**** FRAGMENTO DEL TEXTO
Sobre San José Cocinero

Imagen de San José en el Belén gigante de Alicante.

Después de Nochebuena y Navidad que, además de su significado religioso, se festejaban como las dos citas gastronómicas más importantes del año, en las cocinas de gran parte del orbe católico se preparaba con especial esmero el menú del almuerzo del día de San José. A dos fechas de la entrada oficial de la primavera, el 19 de marzo estaba alegremente marcado en rojo en el calendario y, al menos en España, las autoridades le habían otorgado el carácter de fiesta nacional, es decir, de jornada no laborable.

Por razones que desconozco (los rituales se aceptan sin hacer preguntas) la conmemoración solía ir acompañada del estreno de un traje de los llamados “de domingo”, y de la reapertura de las heladerías. Que las había de dos clases, la más modesta, de unos carritos empujados a mano por el industrial propietario; y las más elegantes, de las familias valencianas o italianas que podían pagarse una sede fija mientras duraba la invernada, que en el norte del país iba del final de septiembre al final de marzo.

Una eternidad para los que gustábamos de enfriar la lengua con los sabores de nuestra preferencia. Y en esa elección tampoco había mucha variedad porque la oferta solía ir del mantecado al chocolate, o la fresa, y, más raro, al tuttifrutti. Nada que ver con el listado de sabores de todas las clases, incluidos el gin-tonic y la fabada, de que gozamos en la actualidad.

Pero el atractivo principal de la jornada era el almuerzo de mediodía en el que se hacía llegar a la mesa (incluso a la más modesta), un repertorio de exquisiteces no habituales en la manutención diaria. “¡Vaya si os habéis estirado!”, le oí decir a mi abuelo mientras chascaba una cigala. En aquellos años difíciles de la dictadura “estirarse”, en lo que fuere, tenía un mérito extraordinario porque la mayor parte del país andaba encogido.

Después de bien comer, la ingesta de la gente mayor se remataba con un champán francés o con un brandy jerezano de esos que se decía guardado para la ocasión. Además de encender un habano o una faria, según las disponibilidades de la casa. Los más jóvenes despejábamos pronto el campo y nos íbamos al cine. Al regresar, ya de noche, todavía quedaba algún invitado tertuliando mientras hacía la digestión.

Andando el tiempo, con el tránsito de la dictadura a la monarquía parlamentaria, se ha comprobado que el día de San José perdió mucha de la importancia que tenía. En unas autonomías es fiesta y en otras no. Y de aquellos soberbios almuerzos de mi juventud ya no queda ni recuerdo.

Queda, eso sí, la idea de que el padre adoptivo de Jesucristo, según nos lo cuentan los textos sagrados, fue una figura discreta que le enseñó a su hijo el oficio de carpintero antes de que se metiera en política. Ese perfil proletario le sirvió de pretexto al papa Pío XII para presentarlo al mundo del trabajo como San José Obrero en confrontación permanente con el comunismo.

Mejor le hubiera ido como San José Cocinero.
********
**** DATOS MOSTRADOS
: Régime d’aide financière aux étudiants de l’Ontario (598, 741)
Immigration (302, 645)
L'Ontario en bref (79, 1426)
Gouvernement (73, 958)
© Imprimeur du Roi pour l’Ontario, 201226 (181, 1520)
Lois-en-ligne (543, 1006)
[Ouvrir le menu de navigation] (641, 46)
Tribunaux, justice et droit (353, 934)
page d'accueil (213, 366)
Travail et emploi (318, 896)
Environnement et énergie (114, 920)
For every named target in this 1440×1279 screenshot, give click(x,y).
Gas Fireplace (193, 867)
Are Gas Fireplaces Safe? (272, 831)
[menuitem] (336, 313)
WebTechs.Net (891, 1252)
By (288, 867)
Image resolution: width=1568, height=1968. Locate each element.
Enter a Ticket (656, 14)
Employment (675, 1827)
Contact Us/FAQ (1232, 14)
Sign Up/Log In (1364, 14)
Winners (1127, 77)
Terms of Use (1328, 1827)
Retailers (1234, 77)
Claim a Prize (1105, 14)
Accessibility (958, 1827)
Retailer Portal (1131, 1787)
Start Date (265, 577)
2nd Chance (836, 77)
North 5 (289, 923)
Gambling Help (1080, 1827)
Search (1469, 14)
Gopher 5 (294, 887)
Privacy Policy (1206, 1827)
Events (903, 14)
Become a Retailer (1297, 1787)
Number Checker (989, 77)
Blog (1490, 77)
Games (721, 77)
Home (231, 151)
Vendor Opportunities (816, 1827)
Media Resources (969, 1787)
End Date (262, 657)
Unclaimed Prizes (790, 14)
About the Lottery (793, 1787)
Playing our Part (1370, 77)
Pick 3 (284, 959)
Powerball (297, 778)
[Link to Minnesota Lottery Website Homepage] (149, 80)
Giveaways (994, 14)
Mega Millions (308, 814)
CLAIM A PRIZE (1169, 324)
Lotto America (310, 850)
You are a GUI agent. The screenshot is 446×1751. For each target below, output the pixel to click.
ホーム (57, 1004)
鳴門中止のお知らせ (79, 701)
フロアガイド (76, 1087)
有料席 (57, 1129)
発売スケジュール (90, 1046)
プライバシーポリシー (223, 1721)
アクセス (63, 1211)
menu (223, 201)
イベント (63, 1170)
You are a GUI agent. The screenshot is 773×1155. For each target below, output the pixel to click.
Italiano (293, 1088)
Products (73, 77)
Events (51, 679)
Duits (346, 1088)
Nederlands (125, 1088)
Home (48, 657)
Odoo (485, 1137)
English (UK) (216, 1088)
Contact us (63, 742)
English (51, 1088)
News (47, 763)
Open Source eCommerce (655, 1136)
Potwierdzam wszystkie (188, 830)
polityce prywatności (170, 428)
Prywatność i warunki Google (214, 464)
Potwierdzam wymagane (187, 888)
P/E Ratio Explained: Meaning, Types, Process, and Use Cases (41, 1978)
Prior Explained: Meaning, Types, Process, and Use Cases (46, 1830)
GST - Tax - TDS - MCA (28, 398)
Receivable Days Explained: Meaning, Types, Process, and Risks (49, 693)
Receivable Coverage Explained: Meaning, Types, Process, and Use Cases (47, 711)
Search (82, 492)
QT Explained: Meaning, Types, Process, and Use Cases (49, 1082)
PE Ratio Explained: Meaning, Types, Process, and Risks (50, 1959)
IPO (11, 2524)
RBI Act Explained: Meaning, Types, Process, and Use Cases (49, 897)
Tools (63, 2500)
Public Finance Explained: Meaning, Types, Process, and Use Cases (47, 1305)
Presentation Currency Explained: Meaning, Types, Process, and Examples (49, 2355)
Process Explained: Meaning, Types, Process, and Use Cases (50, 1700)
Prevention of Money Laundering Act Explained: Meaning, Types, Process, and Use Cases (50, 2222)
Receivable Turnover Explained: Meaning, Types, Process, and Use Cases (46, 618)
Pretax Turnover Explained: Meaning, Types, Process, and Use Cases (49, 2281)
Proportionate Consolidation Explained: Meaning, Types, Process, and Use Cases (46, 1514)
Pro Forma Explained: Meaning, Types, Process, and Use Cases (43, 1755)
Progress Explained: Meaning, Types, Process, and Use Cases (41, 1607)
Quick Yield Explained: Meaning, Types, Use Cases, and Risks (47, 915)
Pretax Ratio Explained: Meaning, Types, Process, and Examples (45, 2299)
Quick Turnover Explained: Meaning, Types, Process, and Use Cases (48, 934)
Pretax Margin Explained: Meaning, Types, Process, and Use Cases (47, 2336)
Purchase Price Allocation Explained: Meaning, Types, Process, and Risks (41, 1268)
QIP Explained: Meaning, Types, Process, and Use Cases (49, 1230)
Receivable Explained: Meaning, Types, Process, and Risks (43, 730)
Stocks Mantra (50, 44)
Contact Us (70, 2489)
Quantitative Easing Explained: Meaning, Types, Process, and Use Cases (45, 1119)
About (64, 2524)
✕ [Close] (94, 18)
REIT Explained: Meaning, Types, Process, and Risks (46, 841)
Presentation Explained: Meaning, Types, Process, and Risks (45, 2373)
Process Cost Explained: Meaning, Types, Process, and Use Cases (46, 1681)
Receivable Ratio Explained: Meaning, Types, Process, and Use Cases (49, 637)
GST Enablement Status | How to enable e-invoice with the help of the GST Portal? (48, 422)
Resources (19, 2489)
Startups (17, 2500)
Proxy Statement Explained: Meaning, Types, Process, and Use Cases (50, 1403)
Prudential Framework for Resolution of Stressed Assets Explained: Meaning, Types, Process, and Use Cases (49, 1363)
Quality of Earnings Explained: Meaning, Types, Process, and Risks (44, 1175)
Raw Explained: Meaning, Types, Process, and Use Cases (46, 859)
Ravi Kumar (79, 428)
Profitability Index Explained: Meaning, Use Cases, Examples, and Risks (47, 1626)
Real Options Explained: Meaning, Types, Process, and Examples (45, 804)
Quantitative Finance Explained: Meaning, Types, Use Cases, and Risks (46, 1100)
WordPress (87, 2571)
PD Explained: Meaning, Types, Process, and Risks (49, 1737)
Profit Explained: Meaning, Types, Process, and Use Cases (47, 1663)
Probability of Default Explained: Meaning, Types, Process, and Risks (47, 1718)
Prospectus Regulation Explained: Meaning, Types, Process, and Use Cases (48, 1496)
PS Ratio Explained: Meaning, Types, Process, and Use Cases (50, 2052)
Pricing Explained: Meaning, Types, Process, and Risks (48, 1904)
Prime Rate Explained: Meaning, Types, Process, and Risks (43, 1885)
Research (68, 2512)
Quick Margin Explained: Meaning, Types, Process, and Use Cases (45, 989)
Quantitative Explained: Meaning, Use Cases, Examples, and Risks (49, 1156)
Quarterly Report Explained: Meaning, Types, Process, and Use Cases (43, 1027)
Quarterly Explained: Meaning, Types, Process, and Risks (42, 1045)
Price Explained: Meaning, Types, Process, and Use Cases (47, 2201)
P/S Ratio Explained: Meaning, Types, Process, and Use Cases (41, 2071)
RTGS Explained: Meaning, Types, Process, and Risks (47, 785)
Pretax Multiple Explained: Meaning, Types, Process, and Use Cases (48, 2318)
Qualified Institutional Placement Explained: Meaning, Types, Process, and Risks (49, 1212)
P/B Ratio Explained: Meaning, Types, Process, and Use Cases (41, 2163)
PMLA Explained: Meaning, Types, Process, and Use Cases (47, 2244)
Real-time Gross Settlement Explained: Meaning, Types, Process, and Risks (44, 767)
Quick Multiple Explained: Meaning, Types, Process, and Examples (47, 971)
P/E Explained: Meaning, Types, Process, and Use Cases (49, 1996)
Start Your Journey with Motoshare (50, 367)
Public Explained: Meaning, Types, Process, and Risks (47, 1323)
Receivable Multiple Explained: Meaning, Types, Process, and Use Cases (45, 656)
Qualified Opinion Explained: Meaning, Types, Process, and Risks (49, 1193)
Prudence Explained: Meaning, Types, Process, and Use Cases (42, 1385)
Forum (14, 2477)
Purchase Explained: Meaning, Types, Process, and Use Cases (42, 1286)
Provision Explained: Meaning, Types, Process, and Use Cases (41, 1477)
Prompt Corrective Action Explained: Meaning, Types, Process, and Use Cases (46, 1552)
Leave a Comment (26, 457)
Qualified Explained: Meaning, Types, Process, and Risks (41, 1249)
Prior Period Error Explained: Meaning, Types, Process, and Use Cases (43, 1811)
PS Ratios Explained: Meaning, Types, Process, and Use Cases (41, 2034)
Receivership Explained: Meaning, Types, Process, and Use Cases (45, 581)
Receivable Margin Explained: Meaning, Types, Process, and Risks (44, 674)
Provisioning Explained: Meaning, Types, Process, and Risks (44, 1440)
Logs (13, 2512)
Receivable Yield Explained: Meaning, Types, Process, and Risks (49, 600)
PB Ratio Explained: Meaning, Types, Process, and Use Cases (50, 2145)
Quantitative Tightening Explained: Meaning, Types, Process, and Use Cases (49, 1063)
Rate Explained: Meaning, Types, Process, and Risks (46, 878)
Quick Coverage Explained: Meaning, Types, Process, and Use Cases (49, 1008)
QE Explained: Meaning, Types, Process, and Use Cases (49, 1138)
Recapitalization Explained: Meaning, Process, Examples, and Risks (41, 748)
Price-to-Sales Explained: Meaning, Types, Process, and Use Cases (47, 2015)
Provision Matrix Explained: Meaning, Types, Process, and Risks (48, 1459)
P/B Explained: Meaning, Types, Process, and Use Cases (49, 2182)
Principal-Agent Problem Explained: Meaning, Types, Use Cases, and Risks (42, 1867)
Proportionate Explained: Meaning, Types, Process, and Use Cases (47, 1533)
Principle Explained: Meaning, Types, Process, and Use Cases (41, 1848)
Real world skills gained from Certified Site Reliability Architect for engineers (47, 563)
********
EJERCICIO PROPUESTO.
Reproduce sin cambios el pasaje del texto sobre San José Cocinero que empieza en "Andando el tiempo, con" y termina en "con el comunismo.".

SOLUCIÓN DEL EJERCICIO.
Andando el tiempo, con el tránsito de la dictadura a la monarquía parlamentaria, se ha comprobado que el día de San José perdió mucha de la importancia que tenía. En unas autonomías es fiesta y en otras no. Y de aquellos soberbios almuerzos de mi juventud ya no queda ni recuerdo.

Queda, eso sí, la idea de que el padre adoptivo de Jesucristo, según nos lo cuentan los textos sagrados, fue una figura discreta que le enseñó a su hijo el oficio de carpintero antes de que se metiera en política. Ese perfil proletario le sirvió de pretexto al papa Pío XII para presentarlo al mundo del trabajo como San José Obrero en confrontación permanente con el comunismo.